Connection to this news: The study demonstrates that heat is not just an environmental issue but a social justice issue: the gap between greener, wealthier and concrete-heavy, poorer Delhi neighbourhoods is a quantifiable equity divide with direct health consequences.

Urban Green Infrastructure as Public Health Policy

Urban green infrastructure — trees, parks, green roofs, vegetated buffers along roads — is increasingly recognised as essential urban infrastructure comparable to roads and drainage. The ecosystem services provided include temperature regulation, stormwater management, air quality improvement, and biodiversity support. Evidence from global meta-analyses shows green and blue infrastructure can lower local temperatures by 2–5°C. Nature-based solutions (NbS) are now central to global climate adaptation frameworks, including UNEP's Cities and Climate Change programme.

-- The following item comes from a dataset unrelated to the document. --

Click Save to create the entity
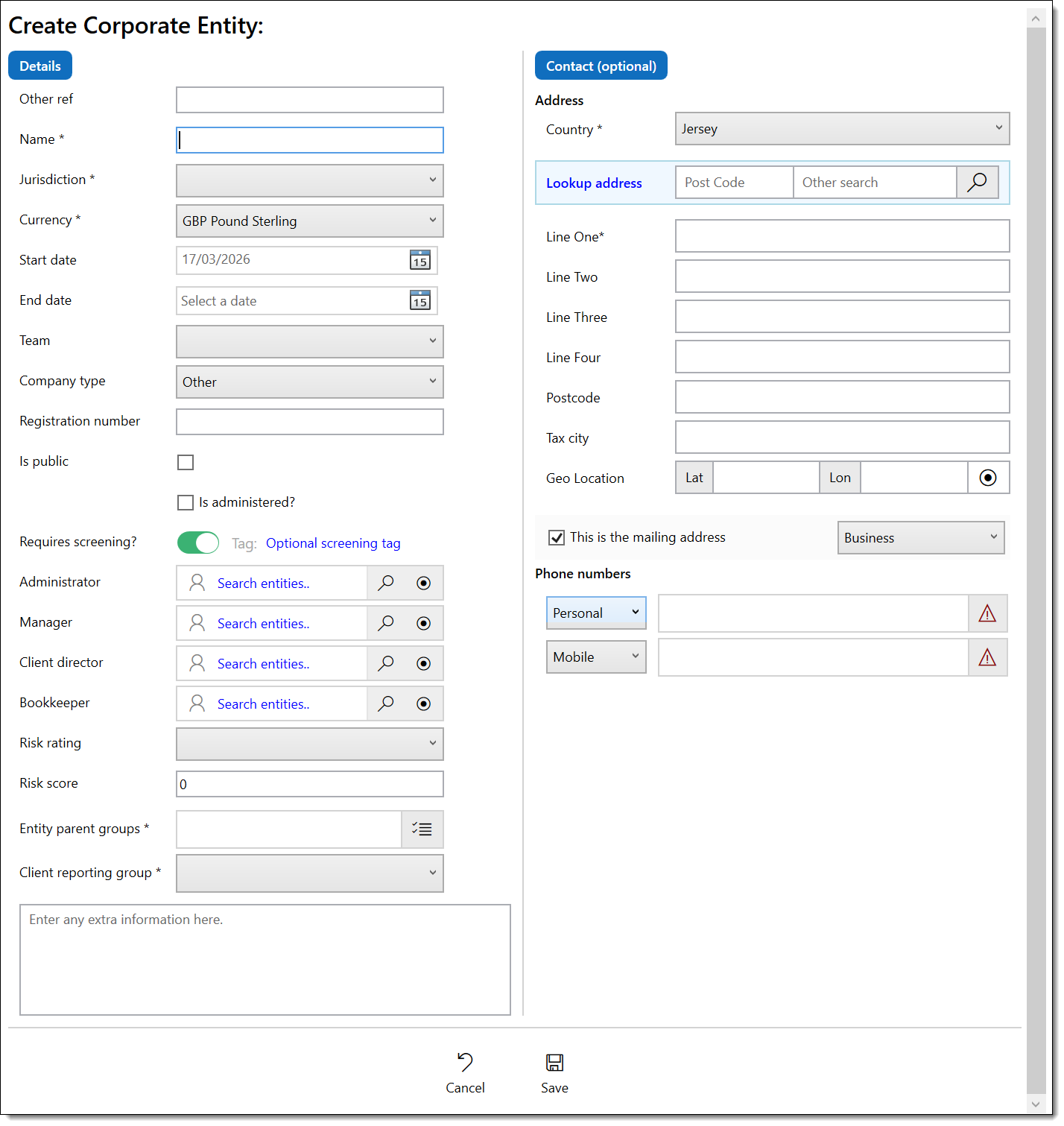 coord(554,1073)

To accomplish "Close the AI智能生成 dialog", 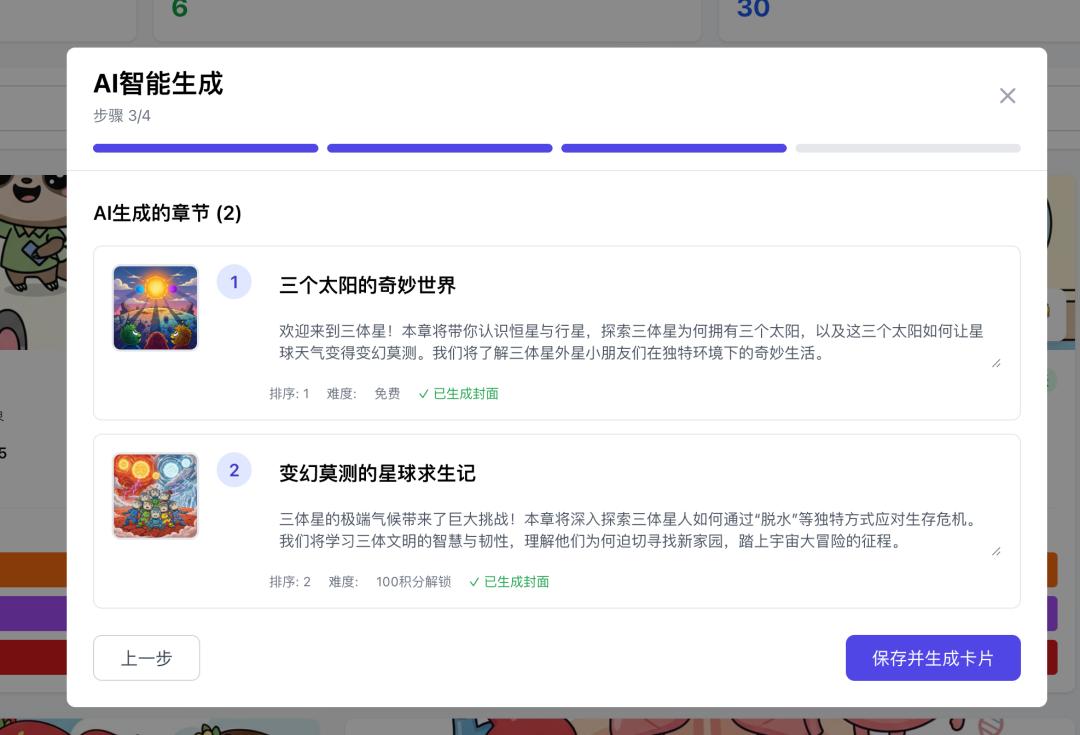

  • India's National Mission for a Green India (GIM), under NAPCC, targets afforestation and ecosystem restoration including urban areas.
  • Smart Cities Mission (launched 2015) includes a greening component with requirements for open spaces and parks.
  • The Central Pollution Control Board (CPCB) monitors Particulate Matter (PM2.5, PM10) in Delhi — urban trees act as passive filters reducing airborne particulates.
  • Studies estimate that every ₹1 invested in urban trees returns ₹3–5 in ecosystem services (cooling, air quality, stormwater reduction).

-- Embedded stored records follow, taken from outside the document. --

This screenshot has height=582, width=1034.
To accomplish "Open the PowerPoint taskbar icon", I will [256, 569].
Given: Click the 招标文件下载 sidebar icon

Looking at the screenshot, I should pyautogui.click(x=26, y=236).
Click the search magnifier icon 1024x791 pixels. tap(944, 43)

Connection to this news: The Artha Global findings provide the empirical basis for treating tree cover as essential infrastructure policy: ward-level greening, mandated in building approvals and master plans, can deliver measurable health and cooling outcomes for Delhi's most vulnerable residents.

India is undergoing rapid urbanisation: urban population crossed 500 million by 2023 and is projected to reach 600 million by 2030. Urban local bodies (ULBs) under the 74th Constitutional Amendment are responsible for urban planning and regulation; however, many lack financial capacity and technical expertise. Delhi, governed by the Delhi Development Authority (DDA) under the central government, has seen the replacement of green spaces and water bodies — including the Yamuna floodplain — with built-up areas, intensifying heat stress.

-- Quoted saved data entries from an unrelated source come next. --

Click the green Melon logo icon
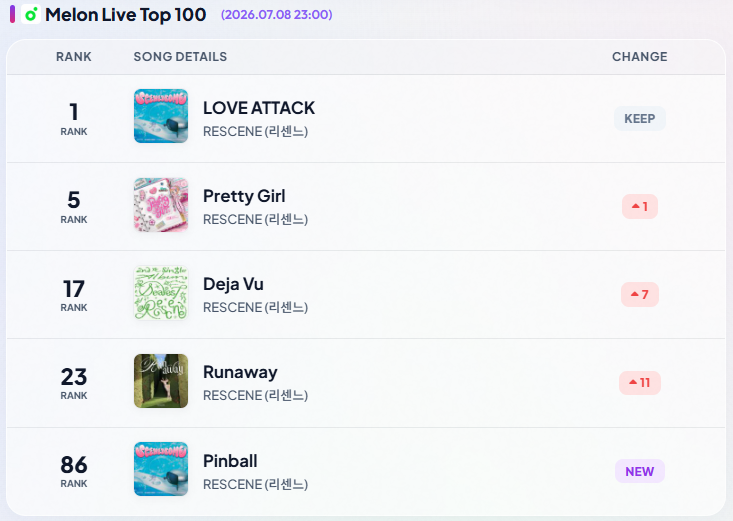Screen dimensions: 733x521 click(x=31, y=14)
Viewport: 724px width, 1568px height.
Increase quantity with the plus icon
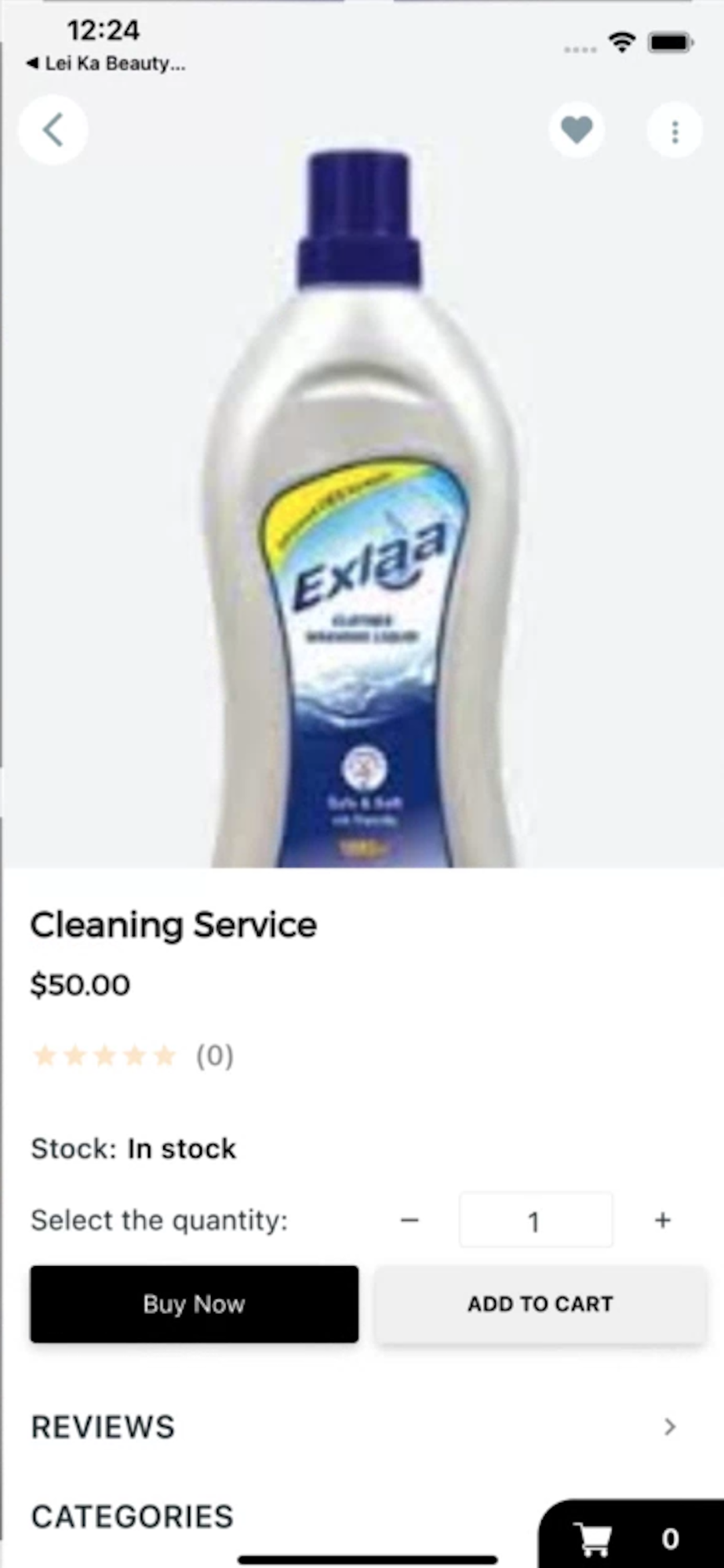tap(663, 1220)
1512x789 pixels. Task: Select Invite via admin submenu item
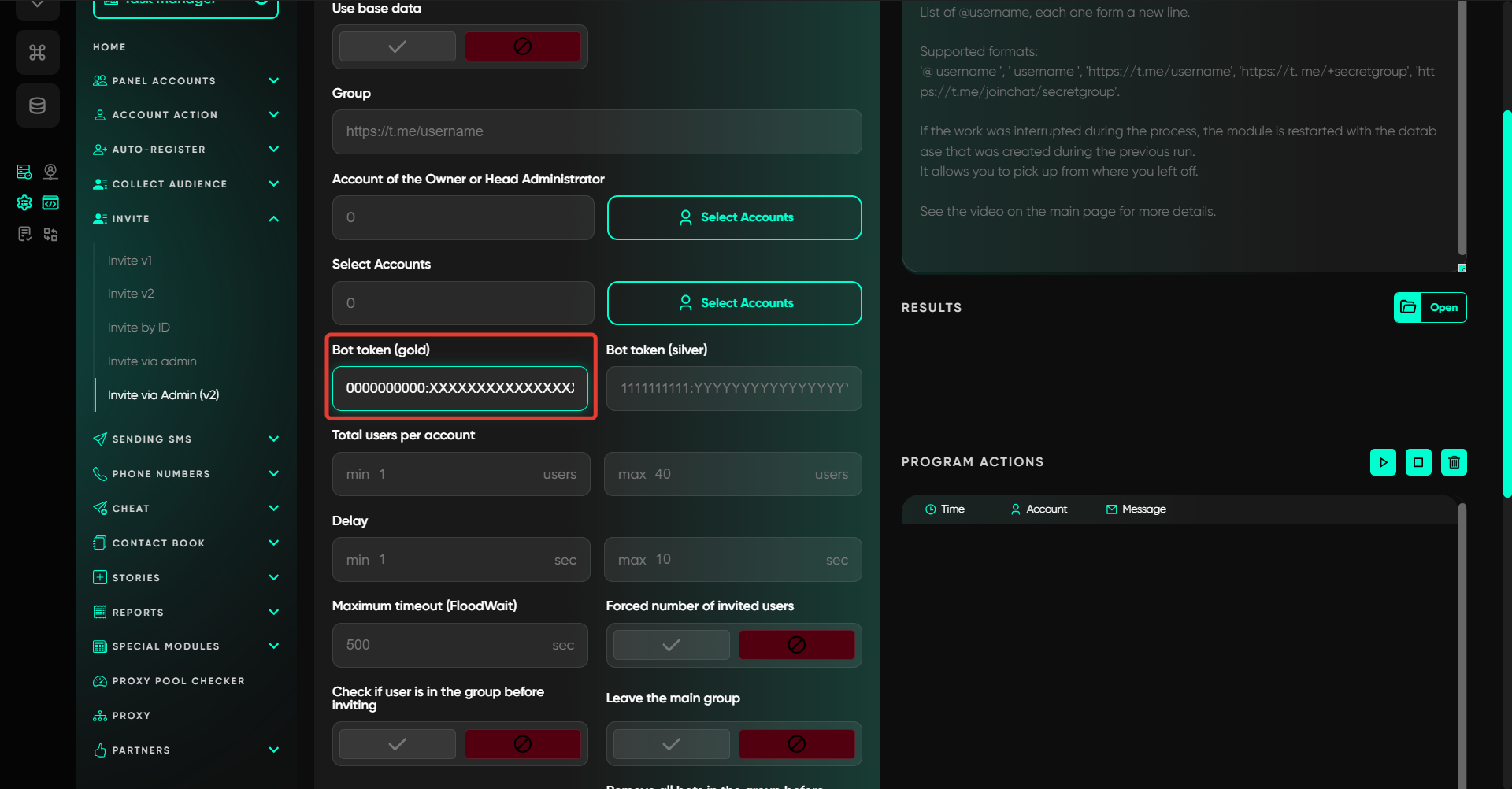click(152, 361)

  • 74th Constitutional Amendment (1992) devolved urban planning powers to municipalities; Schedule 12 lists 18 functions including regulation of land use, public health, and parks.
  • Delhi Master Plan 2041 includes provisions for green cover targets and biodiversity parks; implementation remains inconsistent.
  • Urban Local Bodies collect property tax but often depend on state devolution funds; low own-source revenue constrains green infrastructure investment.
  • The Economic Survey 2023-24 flagged urban heat and informal housing as key climate adaptation challenges.

Connection to this news: The study's call for ward-level heat action plans requires empowered, funded ULBs capable of implementing micro-level greening — directly engaging the challenge of weak municipal governance that characterises most Indian cities.

Key Facts & Data

  • Study covered: 2,368 households across all 70 Delhi assembly constituencies + satellite remote sensing data.
  • Green cover increase from 3% → 11%: reduces experienced temperature by ~1°C.
  • Built-up surface increase from 25% → 55%: raises experienced temperature by ~0.6°C.
  • Every 3°C temperature rise: illness reports up 15 percentage points; work absences rise from 18% → 28%; mental health deterioration doubles from 15% → 30%.
  • At 42.5–47°C heat: ~30% of individuals reported illness for more than 5 days/month.
  • Ahmedabad Heat Action Plan (2013): first city-level heat action plan in India, now a global reference model.
  • Delhi's urban core is 7–10°C warmer than surrounding rural areas during peak summer.
  • National Mission on Sustainable Habitat (NMSH): one of 8 NAPCC missions; covers climate-resilient urban planning.